Какие положения теории А Н. Леонтьева Вы пытались развивать в своей научной деятельности, а от чего пришлось отказаться?
— Это серьезный вопрос, и в кратком интервью ответ получится слишком поверхностным. Остановлюсь только на одном факте. Так сложилось, что на первом году аспирантуры А.Н. Леонтьев дал мне рукопись своей монографии «Деятельность. Сознание. Личность», в которой не были проставлены данные, откуда была взята та или иная цитата, и мне нужно было внести соответствующую правку. Работа оказалась серьезной, потому что пришлось перечитать довольно много, я даже ездила в Государственный институт марксизма-ленинизма: было несколько цитат, которые трудно было идентифицировать по работам. Одну цитату мы так и не нашли, хотя смысл ее был понятен. Тем не менее в рукописи ее не заменили, так и оставили. Поэтому «Деятельность. Сознание. Личность» настолько дорога для меня, я так много думала над каждым абзацем этой работы, что всегда обращаюсь к ней при любых своих исследованиях и размышлениях.
Отказываться от чего-либо не было необходимости. Неопубликованные ранее труды Алексея Николаевича, увидевшие свет в последние годы, доказывают, что они необходимы не столько для приобретения научного знания, сколько для развития профессиональной рефлексии и мышления.
Как Вы считаете, существуют ли сейчас, через 40 лет после основания факультета, люди, сравнимые по масштабу своей научной и преподавательской деятельности с А.Н. Леонтьевым, П.Я. Гальпериным, А.Р. Лурией, Б.В. Зейгарник? Считаете ли Вы себя или кого-то из Ваших сокурсников такими?
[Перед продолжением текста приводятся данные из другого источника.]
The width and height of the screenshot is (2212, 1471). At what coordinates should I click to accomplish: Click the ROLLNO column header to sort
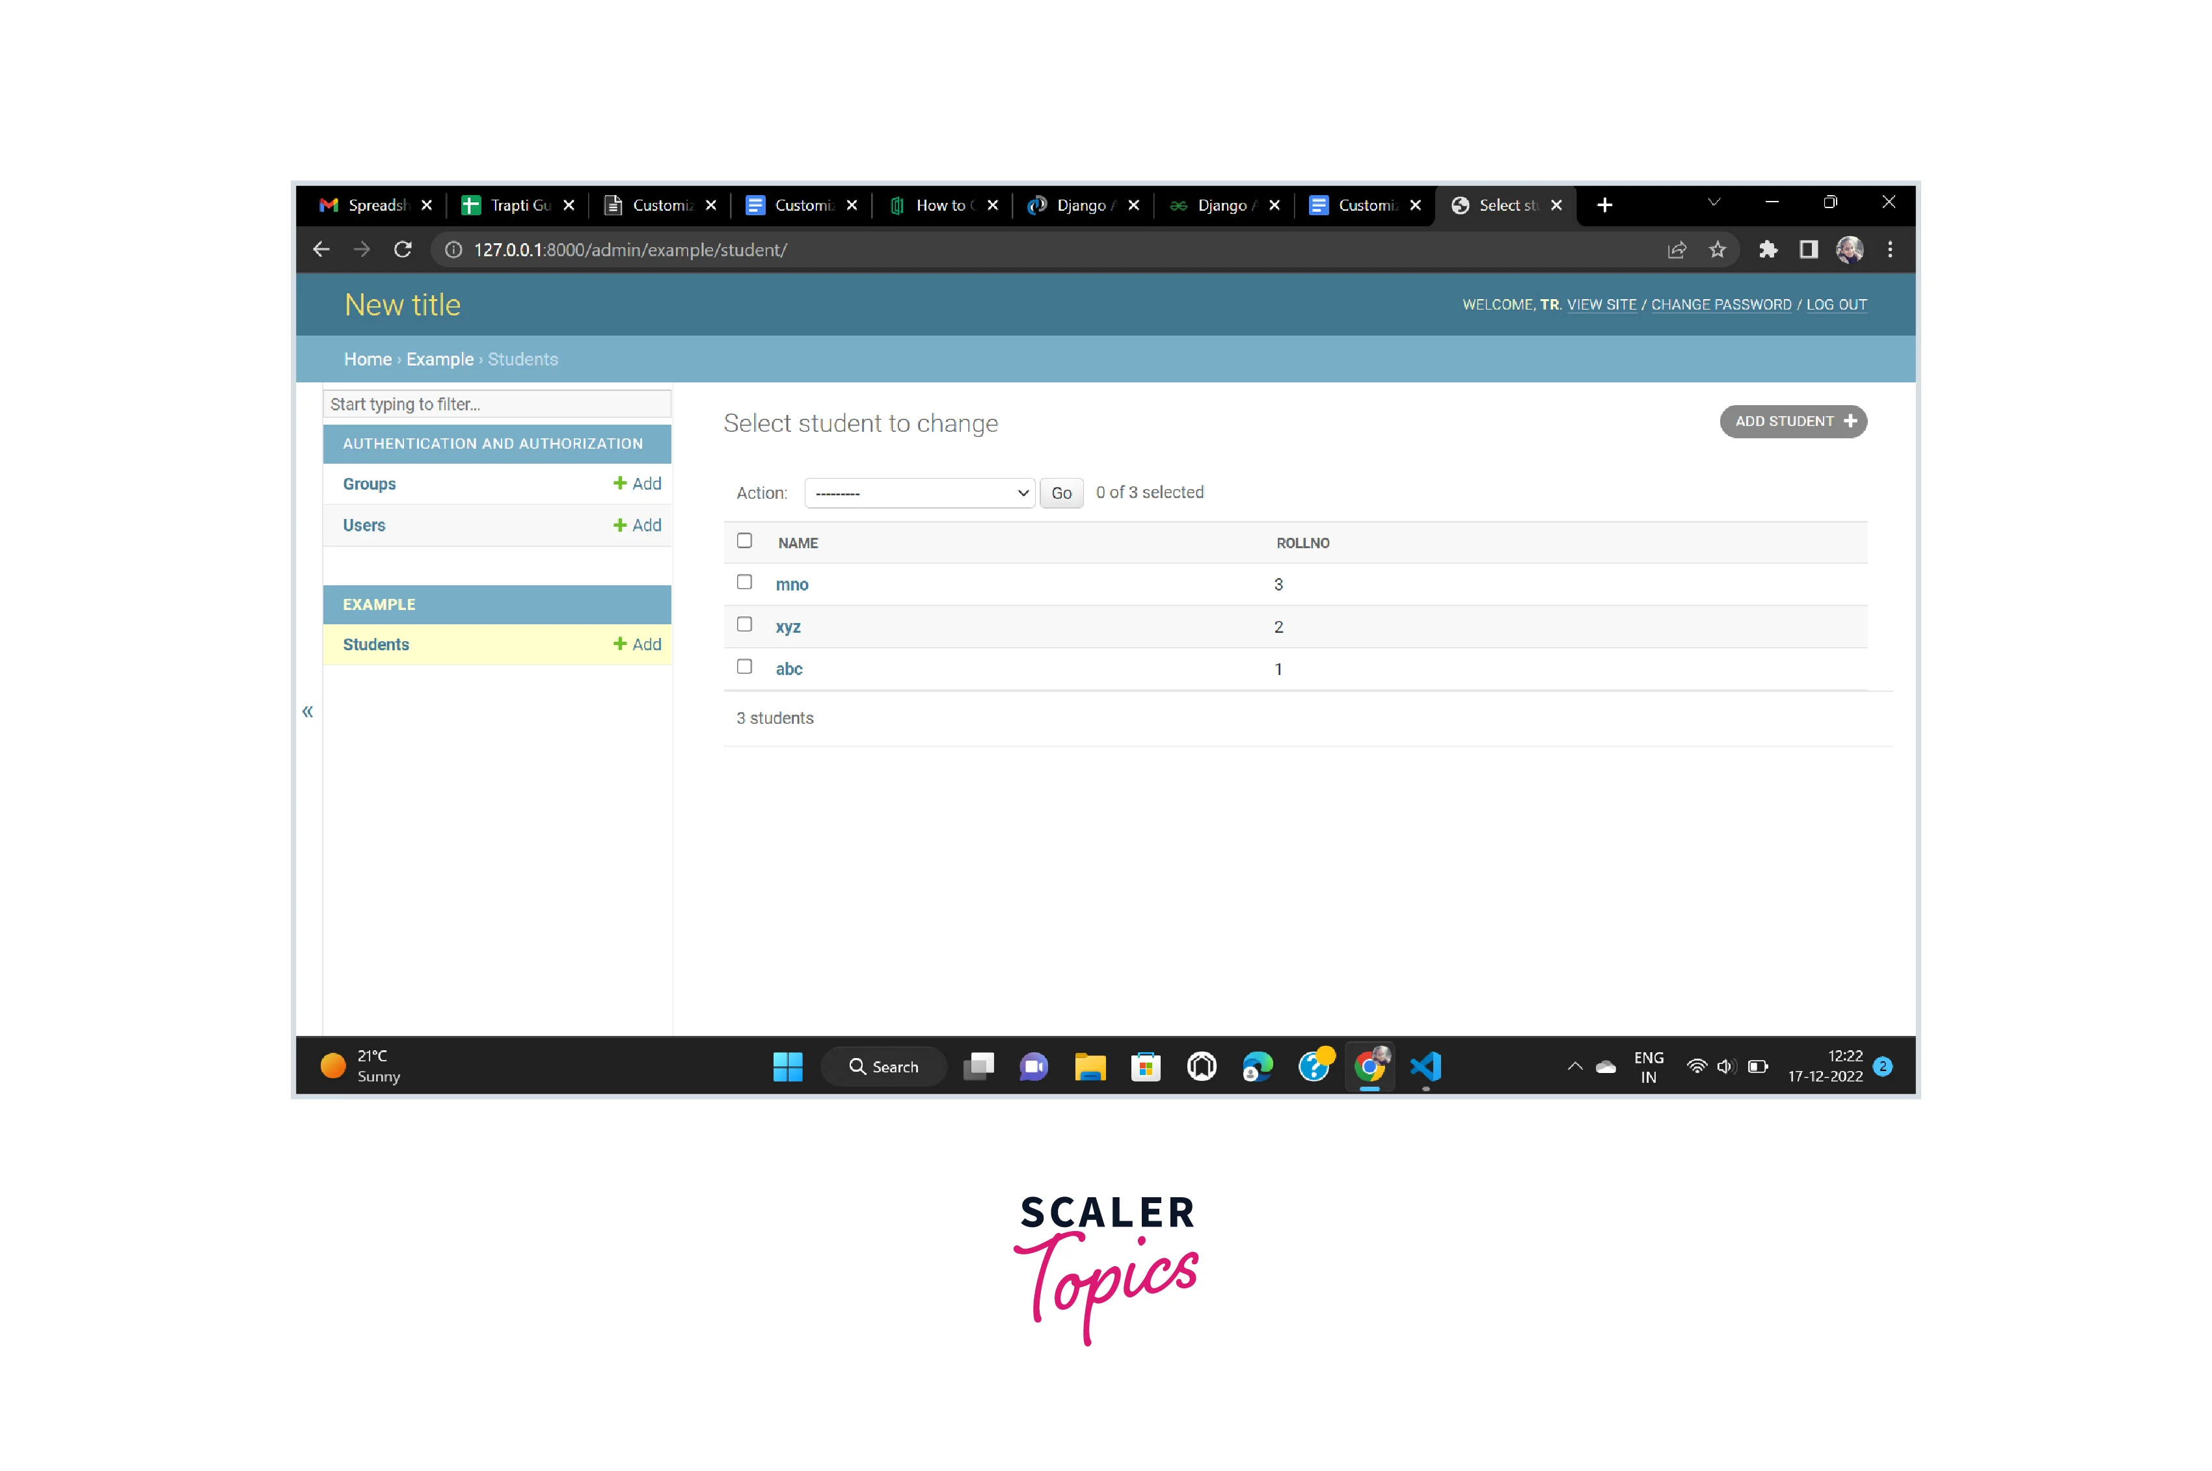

— А.Н. Леонтьев любил повторять, имея в виду В. Вундта, Э. Титченера, У. Джеймса, Дж. Уотсона: «Мы пигмеи, стоящие на плечах великанов». Наш курс — это плеяда известных, талантливых психологов, многого достигших в науке, и время покажет, какое место в этой пирамиде займет каждый.
55
Как Вы охарактеризуете сегодняшнее молодое поколение будущих ученых (студентов, аспирантов)?В чем оно похоже, а в чем не похоже на вас 40лет назад?
— Мне кажется, что нынешние студенты в целом очень похожи на моих однокурсников и на тех, кого я учила в 70, 80, 90-е годы. Среди студентов всегда были очень талантливые, замотивирован-ные получить хорошее образование, активно заинтересованные в научных исследованиях. Были и есть те, кто пришел с совершенно другими целями. Например, мой однокурсник Женя Арье после окончания факультета стал прекрасным режиссером, а мой недавний аспирант Костя Смирнов сейчас учится на сценарном факультете РАТИ (ГИТИСа). Оба считают, что для реализации их мечты психологическое образование было необходимо. Всегда были люди, которые поступали сюда случайно. В своей же общей массе студенты остались такими же, со своими положительными и отрицательными сторонами, очень хорошими и разными.
Как Вы относитесь к Вашим собственным ученикам? Даете ли им самостоятельность в выборе и проведении научной работы или считаете, что важнее сначала научиться, а потом уже планировать собственное исследование? Насколько серьезно Вы относитесь к их собственному мнению?
— И студентам и аспирантам я даю самостоятельность при одном условии, чтобы они серьезно и глубоко изучили материал по выбранной теме, выработали свое отношение к нему и попытались ответить на те вопросы, на которые не нашли ответа их предшественники. Необходимо стремиться к широкой научной эрудиции, к знанию современного состояния научных исследований не только в смежных областях, но и на соседних кафедрах. Никогда нельзя факт собственного развития выдавать за факт развития науки. Я всегда серьезно отношусь к мнениям моих учеников и очень радуюсь, когда работа с ними становится сотворчеством единомышленников.